How much VRAM does H100 have compared to RTX 2060?▾
H100 provides 80 to 94 GB HBM3, while RTX 2060 offers 6 to 12 GB GDDR6. This enables H100 for large LLMs, unlike RTX 2060.
What is the power consumption difference?▾
H100 draws 700W TDP for peak performance, compared to RTX 2060's 160W. Lower TDP makes RTX 2060 suitable for edge deployments.
Cloud pricing for H100 vs RTX 2060?▾
H100 starts at $0.80 per hour averaging $3.17 across 56 offers; RTX 2060 at $0.02 per hour averaging $0.04 across 2 offers. Budget tasks favor RTX 2060.

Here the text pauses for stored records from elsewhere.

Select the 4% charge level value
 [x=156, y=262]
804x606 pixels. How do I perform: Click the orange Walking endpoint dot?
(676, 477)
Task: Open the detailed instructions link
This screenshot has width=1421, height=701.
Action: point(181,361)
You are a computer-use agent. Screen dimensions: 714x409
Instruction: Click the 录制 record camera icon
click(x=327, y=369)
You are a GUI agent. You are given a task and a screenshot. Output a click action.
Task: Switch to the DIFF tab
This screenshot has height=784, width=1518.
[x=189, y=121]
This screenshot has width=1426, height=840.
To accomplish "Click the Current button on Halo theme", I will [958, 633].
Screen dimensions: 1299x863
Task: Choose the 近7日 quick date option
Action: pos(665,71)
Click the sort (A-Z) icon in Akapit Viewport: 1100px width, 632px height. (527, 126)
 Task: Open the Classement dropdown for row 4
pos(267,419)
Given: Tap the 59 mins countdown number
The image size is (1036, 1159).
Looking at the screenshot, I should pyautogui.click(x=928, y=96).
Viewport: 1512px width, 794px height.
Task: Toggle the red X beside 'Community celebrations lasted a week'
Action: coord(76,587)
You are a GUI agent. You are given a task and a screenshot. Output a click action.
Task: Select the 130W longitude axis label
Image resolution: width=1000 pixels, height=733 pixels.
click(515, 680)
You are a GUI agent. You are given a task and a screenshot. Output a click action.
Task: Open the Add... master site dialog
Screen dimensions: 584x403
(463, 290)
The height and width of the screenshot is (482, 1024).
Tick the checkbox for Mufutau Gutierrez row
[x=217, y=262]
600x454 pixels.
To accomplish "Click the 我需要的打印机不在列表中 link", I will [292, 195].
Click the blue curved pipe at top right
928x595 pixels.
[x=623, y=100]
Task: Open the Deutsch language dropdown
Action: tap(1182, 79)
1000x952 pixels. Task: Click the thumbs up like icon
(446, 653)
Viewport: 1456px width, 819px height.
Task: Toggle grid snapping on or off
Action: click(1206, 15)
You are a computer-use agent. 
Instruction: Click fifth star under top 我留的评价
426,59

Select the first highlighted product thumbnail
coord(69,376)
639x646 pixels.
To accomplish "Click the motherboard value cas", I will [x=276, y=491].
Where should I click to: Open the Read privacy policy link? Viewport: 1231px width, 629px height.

Can RTX 2060 handle LLM inference?▾
RTX 2060 manages small models with 6.5 TFLOPS FP16 and 336 GB/s bandwidth. Larger models require H100's 3958 TFLOPS FP8.
What architecture do they use?▾
H100 uses Hopper from 2022 with NVLink; RTX 2060 uses Turing from 2019 with PCIe only. Hopper excels in AI scaling.
Which is cheaper to rent, the H100 or the RTX 2060?▾
Cloud rental prices for both the H100 and RTX 2060 vary by provider, configuration, and availability. This page shows live pricing from 25+ providers updated every 60 seconds. Scroll to the Live Cloud Pricing section to compare current rates.
How much VRAM does the H100 have compared to the RTX 2060?▾
The H100 has 80 to 94 GB of HBM3 memory. The RTX 2060 has 6 to 12 GB of GDDR6 memory.
Can I find H100 and RTX 2060 GPUs available to rent right now?▾
Yes. This page shows real-time availability across 25+ cloud GPU providers. The Live Cloud Pricing section displays only in-stock offers with current pricing.
What is the main difference between the H100 and the RTX 2060?▾
The H100 uses the Hopper architecture (2022) while the RTX 2060 uses Turing (2019). The H100 delivers 304.5x the FP16 throughput and 10.0x the memory bandwidth of the RTX 2060.